/Sentiment-Analysis-with-Scikit-Learn

We can predict the Sentiments of a user review using this machine learning model.

Primary LanguageJupyter Notebook

Sentiment Analysis on Airline Tweets

Problem Definition: Given tweets about six US airlines, the task is to predict whether a tweet contains positive, negative, or neutral sentiment about the airline. This is a supervised learning task, categorizing text strings into predefined sentiment categories.

Solution Overview: The project follows a standard machine learning pipeline, covering data exploration, text preprocessing, and model training.

Libraries Used:

  • NumPy
  • Pandas
  • Regular Expressions (re)
  • NLTK (Natural Language Toolkit)
  • Matplotlib
  • Scikit-Learn
  • Seaborn

Dataset: The dataset consists of tweets about US airlines, publicly available on GitHub or the folder with all the data is also uploaded.

Exploratory Data Analysis (EDA):

  • Analyzed the distribution of tweets among different airlines.
  • Explored the overall sentiment distribution across all tweets.
  • Examined sentiment distribution for each individual airline.

Data Cleaning and Preprocessing:

  • Removed special characters, single characters, and extra whitespaces.
  • Converted text to lowercase for consistency.
  • Represented text in numeric form using TF-IDF (Term Frequency-Inverse Document Frequency).

Machine Learning Model:

  • Utilized RandomForestClassifier from Scikit-Learn.
  • Trained the model on the processed data.

Evaluation:

  • Split the data into training and testing sets.
  • Utilized confusion matrix, classification report, and accuracy score for evaluation.
  • Achieved an accuracy of approximately 75.30%.
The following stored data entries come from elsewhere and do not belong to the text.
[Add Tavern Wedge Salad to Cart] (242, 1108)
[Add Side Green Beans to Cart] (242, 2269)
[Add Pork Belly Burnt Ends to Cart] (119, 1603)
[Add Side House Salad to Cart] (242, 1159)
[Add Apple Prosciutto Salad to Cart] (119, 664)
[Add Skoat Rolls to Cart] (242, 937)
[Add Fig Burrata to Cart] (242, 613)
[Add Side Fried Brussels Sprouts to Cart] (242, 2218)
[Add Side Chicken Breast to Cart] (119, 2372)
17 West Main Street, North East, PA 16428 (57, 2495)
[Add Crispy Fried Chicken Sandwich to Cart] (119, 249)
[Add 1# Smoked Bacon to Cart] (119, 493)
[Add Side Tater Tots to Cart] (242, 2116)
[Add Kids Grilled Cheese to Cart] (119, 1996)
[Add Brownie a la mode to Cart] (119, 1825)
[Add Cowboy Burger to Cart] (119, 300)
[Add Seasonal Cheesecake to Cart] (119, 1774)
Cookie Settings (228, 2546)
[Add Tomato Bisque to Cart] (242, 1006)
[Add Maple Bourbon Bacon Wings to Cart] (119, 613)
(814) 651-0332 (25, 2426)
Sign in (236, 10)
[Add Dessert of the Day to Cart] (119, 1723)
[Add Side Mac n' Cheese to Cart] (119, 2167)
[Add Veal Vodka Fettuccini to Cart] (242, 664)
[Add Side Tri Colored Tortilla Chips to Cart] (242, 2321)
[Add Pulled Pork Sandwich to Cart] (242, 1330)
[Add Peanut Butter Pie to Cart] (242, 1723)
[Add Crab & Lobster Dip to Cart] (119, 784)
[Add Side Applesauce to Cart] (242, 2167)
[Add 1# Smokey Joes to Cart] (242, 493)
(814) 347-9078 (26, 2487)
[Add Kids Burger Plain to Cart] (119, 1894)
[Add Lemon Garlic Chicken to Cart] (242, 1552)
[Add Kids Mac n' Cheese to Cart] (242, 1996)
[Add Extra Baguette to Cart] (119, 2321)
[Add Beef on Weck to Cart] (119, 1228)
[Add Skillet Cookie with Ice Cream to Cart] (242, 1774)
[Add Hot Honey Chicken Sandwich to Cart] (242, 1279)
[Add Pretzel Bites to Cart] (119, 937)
Conclusion: This sentiment analysis project successfully categorizes tweets about US airlines into positive, negative, or neutral sentiments. The accuracy achieved demonstrates the effectiveness of the RandomForestClassifier in handling such classification tasks. Consider exploring other machine learning algorithms to potentially improve accuracy. The project provides insights into public sentiment, essential for understanding customer opinions and feedback.